* _The task_
Below is a listing from which only part is wanted; return exactly the lines from the one with "Open the periods clock dropdown arrow" up to and including the one with "Task: Click the green".

* _Given information_
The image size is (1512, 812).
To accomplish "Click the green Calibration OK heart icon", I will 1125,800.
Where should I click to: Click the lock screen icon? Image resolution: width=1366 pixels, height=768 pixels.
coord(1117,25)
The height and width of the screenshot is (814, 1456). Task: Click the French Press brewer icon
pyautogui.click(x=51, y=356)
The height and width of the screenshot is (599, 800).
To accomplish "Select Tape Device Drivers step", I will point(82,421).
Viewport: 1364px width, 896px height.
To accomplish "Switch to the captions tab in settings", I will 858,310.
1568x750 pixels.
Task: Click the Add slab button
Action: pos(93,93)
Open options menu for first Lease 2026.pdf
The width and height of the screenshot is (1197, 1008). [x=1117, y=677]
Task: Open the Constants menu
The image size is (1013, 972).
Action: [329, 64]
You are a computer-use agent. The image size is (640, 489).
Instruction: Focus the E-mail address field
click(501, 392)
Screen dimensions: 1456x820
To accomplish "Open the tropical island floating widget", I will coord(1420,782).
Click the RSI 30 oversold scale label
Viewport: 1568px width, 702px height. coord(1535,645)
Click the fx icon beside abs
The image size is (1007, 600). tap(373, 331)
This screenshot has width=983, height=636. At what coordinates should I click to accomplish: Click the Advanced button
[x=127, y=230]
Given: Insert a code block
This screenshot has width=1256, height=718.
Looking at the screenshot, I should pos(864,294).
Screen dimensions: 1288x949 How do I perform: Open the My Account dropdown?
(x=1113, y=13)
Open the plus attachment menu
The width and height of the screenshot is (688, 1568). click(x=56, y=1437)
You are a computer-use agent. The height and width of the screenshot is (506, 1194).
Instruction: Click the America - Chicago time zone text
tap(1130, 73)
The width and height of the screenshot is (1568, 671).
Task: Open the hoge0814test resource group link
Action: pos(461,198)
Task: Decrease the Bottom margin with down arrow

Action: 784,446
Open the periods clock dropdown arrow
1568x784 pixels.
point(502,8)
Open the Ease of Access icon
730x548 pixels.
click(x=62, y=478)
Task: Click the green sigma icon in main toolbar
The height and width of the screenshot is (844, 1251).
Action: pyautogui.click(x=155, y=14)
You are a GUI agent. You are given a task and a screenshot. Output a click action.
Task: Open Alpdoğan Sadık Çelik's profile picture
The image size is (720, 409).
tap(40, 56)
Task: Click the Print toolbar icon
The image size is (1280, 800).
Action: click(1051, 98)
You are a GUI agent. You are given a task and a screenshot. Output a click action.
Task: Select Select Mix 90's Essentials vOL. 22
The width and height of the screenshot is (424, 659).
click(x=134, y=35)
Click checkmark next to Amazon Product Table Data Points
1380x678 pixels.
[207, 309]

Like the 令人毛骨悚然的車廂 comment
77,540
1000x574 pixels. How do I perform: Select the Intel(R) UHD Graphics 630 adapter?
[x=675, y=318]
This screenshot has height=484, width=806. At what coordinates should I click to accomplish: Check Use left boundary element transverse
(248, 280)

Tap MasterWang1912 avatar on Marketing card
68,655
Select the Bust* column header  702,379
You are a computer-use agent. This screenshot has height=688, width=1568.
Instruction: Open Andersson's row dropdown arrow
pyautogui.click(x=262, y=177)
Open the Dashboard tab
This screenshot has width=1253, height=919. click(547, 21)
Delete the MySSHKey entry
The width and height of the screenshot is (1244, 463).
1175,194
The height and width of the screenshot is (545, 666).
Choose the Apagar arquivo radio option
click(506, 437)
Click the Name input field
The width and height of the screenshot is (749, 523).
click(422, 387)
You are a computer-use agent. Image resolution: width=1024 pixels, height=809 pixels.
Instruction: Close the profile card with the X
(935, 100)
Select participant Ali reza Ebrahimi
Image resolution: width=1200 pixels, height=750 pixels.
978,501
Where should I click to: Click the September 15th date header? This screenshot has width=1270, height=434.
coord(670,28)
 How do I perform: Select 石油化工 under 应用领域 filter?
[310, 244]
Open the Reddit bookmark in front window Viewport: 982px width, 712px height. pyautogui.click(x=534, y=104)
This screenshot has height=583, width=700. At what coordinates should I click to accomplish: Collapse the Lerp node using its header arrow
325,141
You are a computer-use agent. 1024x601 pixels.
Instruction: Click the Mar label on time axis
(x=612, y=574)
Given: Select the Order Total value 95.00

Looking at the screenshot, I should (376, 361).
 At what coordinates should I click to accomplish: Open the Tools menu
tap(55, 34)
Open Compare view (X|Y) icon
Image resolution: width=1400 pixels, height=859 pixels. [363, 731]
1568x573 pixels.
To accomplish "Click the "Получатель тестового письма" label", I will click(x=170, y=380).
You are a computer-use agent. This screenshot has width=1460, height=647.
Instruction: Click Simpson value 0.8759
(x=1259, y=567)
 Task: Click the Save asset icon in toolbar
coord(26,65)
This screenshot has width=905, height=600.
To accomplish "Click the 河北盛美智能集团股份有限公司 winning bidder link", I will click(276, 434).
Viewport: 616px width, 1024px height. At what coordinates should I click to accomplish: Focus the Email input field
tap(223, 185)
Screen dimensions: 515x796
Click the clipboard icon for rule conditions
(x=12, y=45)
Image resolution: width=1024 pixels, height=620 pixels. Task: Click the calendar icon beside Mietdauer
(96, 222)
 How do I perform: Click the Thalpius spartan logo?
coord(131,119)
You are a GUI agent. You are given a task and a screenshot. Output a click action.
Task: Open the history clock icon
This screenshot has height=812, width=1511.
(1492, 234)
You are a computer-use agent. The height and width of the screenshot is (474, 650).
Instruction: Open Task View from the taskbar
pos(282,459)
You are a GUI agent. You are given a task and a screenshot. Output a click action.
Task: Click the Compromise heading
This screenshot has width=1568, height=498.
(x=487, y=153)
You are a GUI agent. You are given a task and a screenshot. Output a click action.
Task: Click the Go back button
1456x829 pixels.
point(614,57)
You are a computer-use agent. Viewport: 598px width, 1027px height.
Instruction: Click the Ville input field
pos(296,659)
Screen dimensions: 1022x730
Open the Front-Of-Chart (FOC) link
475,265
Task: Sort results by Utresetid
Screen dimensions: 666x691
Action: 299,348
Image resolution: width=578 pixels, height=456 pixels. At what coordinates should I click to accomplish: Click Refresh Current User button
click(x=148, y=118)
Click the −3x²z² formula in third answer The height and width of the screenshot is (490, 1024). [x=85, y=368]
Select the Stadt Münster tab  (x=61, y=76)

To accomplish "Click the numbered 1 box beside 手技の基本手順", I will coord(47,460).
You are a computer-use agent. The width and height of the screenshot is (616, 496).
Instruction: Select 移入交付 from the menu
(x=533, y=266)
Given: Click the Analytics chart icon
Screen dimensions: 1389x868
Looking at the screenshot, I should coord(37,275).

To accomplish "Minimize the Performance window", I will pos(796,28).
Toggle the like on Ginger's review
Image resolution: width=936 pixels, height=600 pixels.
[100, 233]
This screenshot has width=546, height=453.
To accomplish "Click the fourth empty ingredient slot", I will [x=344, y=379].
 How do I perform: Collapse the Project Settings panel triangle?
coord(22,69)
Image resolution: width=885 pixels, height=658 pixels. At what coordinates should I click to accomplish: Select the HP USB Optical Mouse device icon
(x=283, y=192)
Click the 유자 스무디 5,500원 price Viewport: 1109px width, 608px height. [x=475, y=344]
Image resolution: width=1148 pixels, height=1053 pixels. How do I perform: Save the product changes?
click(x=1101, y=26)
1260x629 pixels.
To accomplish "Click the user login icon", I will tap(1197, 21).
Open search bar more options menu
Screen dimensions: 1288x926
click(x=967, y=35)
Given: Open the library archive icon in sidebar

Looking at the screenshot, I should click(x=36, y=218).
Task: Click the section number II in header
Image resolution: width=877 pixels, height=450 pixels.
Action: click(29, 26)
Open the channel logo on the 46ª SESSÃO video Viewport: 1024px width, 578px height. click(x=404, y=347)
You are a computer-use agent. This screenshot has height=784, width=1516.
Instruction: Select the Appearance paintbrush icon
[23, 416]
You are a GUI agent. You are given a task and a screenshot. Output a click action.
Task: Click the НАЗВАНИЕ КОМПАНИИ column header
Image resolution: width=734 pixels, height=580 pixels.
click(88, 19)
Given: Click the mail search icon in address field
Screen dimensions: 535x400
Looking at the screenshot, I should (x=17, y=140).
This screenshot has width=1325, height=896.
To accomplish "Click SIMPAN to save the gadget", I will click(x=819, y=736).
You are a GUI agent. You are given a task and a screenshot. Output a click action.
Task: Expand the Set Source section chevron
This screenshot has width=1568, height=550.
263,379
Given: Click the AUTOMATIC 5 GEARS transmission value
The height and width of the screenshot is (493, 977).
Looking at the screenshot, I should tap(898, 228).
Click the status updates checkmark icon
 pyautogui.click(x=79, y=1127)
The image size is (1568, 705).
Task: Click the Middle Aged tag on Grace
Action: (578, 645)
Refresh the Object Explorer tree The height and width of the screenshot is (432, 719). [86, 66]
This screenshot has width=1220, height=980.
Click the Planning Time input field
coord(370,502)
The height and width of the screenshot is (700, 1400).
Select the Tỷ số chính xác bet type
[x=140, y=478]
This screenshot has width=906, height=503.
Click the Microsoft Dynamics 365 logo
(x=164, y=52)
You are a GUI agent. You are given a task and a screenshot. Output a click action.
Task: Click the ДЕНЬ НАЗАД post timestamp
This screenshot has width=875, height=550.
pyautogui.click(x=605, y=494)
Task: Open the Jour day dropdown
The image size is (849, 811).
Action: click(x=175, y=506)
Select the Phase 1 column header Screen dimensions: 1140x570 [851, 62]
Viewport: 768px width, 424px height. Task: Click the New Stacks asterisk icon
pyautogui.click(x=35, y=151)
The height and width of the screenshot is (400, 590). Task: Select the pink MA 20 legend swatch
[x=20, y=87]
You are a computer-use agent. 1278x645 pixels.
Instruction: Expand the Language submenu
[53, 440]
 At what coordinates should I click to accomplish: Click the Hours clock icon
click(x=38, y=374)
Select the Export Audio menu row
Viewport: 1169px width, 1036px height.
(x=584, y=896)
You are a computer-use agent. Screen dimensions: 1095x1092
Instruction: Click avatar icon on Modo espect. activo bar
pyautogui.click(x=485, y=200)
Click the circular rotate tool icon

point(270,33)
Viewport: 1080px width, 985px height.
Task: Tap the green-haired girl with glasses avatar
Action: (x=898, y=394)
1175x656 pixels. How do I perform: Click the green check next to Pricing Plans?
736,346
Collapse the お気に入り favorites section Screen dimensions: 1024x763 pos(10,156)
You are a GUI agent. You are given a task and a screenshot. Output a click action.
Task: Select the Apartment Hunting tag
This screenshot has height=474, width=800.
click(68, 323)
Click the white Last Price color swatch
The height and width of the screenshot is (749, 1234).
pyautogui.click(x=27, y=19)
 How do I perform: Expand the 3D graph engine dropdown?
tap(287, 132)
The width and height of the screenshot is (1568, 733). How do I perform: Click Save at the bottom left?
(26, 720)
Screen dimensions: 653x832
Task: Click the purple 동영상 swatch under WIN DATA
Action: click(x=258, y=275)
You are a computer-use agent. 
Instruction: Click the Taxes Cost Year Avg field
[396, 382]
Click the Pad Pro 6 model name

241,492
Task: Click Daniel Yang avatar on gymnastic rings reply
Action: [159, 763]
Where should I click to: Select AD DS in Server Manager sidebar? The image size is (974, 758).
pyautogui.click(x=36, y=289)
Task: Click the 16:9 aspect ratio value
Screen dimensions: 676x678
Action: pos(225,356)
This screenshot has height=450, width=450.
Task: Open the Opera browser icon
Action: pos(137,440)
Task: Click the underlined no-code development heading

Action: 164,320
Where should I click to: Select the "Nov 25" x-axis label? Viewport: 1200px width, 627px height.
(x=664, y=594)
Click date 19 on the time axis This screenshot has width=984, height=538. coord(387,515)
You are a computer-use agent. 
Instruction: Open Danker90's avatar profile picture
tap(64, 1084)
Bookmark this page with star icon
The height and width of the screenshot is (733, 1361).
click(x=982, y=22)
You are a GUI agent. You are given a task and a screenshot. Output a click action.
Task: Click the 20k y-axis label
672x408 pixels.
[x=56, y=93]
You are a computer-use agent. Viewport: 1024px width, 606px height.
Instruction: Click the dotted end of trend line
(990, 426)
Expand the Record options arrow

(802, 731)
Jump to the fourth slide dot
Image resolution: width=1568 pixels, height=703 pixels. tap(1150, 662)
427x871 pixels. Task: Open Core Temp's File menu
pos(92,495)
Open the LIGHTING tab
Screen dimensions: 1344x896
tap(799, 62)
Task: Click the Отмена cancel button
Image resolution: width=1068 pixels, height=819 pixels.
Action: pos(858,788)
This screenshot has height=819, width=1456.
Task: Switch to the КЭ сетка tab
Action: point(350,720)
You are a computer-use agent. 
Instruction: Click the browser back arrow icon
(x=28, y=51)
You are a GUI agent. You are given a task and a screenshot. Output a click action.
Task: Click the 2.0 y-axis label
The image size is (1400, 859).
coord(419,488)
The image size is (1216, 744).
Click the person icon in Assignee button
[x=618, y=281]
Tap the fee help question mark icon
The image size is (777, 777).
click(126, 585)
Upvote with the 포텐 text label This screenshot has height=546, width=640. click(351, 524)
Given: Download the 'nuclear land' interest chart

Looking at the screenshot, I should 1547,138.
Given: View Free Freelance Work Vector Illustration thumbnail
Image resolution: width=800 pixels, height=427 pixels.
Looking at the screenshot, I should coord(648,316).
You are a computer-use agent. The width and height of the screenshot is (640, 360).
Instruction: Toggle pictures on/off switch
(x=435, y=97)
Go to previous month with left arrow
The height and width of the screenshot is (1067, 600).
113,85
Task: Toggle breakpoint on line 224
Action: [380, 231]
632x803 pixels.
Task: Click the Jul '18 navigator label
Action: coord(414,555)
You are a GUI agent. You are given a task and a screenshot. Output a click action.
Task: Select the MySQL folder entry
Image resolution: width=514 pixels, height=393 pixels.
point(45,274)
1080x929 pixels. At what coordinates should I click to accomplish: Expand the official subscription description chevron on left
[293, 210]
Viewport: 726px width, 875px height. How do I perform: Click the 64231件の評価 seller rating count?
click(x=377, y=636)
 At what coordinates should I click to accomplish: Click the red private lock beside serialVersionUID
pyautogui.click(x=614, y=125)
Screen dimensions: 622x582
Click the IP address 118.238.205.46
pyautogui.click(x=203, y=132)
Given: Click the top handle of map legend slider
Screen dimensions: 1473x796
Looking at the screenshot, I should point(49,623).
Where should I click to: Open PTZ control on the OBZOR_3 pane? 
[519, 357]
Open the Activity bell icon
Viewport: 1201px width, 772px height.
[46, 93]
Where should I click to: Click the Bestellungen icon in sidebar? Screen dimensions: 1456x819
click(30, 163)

* _Answer to this exercise_
Open the periods clock dropdown arrow
1568x784 pixels.
point(502,8)
Open the Ease of Access icon
730x548 pixels.
click(x=62, y=478)
Task: Click the green sigma icon in main toolbar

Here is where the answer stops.